This blog is the second in a series on how we built a comprehensive South African consumer dataset and segmentation. Read Part 1 on how we merged numerous datasets.
After resolving issues to improve the reliability of our combined dataset, we created segments and subsegments to describe the South African consumer. We first determined the key categories that we wanted to differentiate the population on, including credit behaviour, retail behaviour, media consumption, and life stage. Within each of these categories, we determined a few of the most important statistics (‘input variables”)for measuring people’s behaviour within each of these categories. Some of these statistics required feature engineering or imputing new summary statistics, such as brand affluence, enabling us to combine some of the more than 3,000 statistics and guide the segmentation appropriately.
We then ran a k-means clustering algorithm using these input variables as inputs for each microsegment to guide our decision-making on which microsegments would fall into which segments.

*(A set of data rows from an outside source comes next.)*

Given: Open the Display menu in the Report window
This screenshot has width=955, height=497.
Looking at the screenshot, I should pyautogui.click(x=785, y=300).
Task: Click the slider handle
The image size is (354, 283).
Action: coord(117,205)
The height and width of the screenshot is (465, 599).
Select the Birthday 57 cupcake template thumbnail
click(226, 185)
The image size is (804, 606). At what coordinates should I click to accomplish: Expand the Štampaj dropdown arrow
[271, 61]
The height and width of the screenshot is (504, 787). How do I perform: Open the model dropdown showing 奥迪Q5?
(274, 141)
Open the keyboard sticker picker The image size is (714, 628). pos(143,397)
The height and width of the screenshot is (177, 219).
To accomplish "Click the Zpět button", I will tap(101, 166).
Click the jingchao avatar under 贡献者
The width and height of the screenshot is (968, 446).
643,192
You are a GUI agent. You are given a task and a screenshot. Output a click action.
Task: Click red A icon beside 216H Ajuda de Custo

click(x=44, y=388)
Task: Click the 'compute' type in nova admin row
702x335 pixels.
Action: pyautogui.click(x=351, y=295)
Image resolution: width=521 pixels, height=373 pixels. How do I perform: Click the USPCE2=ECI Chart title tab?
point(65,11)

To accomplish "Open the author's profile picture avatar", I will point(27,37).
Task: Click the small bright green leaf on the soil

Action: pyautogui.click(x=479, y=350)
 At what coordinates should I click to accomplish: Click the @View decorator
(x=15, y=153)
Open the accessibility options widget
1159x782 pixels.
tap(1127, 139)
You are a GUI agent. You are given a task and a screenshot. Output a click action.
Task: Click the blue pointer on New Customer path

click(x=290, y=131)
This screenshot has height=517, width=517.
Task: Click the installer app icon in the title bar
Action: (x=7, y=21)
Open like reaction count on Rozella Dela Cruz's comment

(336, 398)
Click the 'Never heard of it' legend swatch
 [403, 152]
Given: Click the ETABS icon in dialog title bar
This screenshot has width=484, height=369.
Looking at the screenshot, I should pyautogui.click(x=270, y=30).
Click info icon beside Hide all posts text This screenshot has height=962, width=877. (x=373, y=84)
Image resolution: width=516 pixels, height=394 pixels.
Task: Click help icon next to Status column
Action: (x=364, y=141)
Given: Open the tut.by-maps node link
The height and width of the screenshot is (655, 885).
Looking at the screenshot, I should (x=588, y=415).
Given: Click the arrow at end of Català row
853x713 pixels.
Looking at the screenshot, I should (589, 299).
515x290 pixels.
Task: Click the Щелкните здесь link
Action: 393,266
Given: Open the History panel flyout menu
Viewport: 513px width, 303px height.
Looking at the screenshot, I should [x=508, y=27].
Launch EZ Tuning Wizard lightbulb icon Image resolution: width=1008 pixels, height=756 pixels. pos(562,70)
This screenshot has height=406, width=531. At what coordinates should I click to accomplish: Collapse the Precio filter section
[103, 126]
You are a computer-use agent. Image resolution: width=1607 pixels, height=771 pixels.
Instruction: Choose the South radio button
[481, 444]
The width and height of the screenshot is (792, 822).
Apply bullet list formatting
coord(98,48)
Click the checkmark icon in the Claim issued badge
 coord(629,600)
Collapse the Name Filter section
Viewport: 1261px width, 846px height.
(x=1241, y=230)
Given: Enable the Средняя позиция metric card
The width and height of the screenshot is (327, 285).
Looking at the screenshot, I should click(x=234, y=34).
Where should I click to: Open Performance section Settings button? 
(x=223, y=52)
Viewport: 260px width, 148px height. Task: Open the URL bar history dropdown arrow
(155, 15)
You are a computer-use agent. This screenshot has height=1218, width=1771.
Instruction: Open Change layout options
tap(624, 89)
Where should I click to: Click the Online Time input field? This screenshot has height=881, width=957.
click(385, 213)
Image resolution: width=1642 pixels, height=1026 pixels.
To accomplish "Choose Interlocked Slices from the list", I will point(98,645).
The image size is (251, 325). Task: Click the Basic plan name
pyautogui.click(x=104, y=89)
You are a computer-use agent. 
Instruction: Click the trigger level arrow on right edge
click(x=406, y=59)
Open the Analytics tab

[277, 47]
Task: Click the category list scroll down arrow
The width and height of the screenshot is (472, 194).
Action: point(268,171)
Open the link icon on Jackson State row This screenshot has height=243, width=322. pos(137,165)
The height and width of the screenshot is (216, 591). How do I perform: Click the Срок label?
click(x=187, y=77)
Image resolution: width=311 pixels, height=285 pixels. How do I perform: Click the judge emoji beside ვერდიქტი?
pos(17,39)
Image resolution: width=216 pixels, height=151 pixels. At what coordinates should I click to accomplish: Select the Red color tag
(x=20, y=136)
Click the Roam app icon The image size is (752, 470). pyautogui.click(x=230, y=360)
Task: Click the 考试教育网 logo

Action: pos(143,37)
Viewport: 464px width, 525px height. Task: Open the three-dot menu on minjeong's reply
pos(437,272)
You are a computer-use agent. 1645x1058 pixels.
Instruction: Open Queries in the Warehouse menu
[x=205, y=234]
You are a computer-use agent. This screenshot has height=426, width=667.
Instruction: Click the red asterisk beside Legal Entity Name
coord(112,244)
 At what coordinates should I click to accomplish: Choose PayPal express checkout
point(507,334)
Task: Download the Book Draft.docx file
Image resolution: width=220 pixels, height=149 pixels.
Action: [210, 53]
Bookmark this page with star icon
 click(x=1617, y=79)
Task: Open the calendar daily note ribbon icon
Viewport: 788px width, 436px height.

One key difference of our clustering technique to more common clustering is that the inputs we used were not individuals, but rather the microsegments themselves, as indicated by the example graphic below.
Each input variable was assigned a weight based on the relative importance we placed on the category of behaviour they represented. We also weighted the microsegments themselves based on a combination of the population they represented, and their purchasing power based on income. This ensured that the sections of the population most relevant to users of the segmentation were accurately clustered and did not get crowded out by other less relevant microsegments.
This process also helped us validate the methods we had used to construct and improve our combined dataset, as we could compare our expectations based on experience against the results of our clustering. We ran multiple iterations of the clustering, testing the effect of various changes to the process, before settling on the segmentation showcased here.
The scatter plot above maps individuals by income and age. In this view the segment boundaries are clearly observable, but it also highlights areas where further work is required. For instance, the few young people that are very high earners, or the few males in the segment we call ‘Mothers of the Nation’. These and other anomalies were addressed in future iterations of the combined dataset and segmentation.
The Eighty20 National Segmentation (ENS) Segments
The plot below shows a simplified view of the ENS segments we saw in the previous scatter plot, plotted by age and income. This view brings out the surprisingly clear differences between segments, while also showing the “transition” phases where segments overlap. This clear separation of segments is especially interesting considering that age and income were not used as input variables into our segmentation.
The ENS’s eight main segments are:
Mass Credit Market
This is the employed, lower middle class, mostly female, some 82% of whom have retail store accounts and 1/5th who have credit cards.
Low income, older grant recipients (the highest average age of all segments), with very little media or credit consumption. The lost apartheid generation.
Students and Scholars
All young, with little to no income, no credit beyond retail and no assets. Sub-segments include Future Heavy Hitters, and the lost youth.
Older, high income credit active and asset rich ex professionals and middle class consumers.
This is the wealthiest 5% of the population, more assets than any other segment, mostly male, high internet penetration and lots of shopping. Their current debt load is more than 7 times that of the Middle Class Workers segment.
Mothers of the Nation
Low income, female grant recipients, mainly unemployed or underemployed. These are the domestic workers and clerks of our country.
Mostly male, average age 34, low income, very little credit (not even retail credit) and high unemployment. Although fed the promise of the new South Africa, this has not been realised due to poor schooling, skills or training.
Middle Class Workers
The 3.5m middle income, credit active population with families, mortgages and shopping.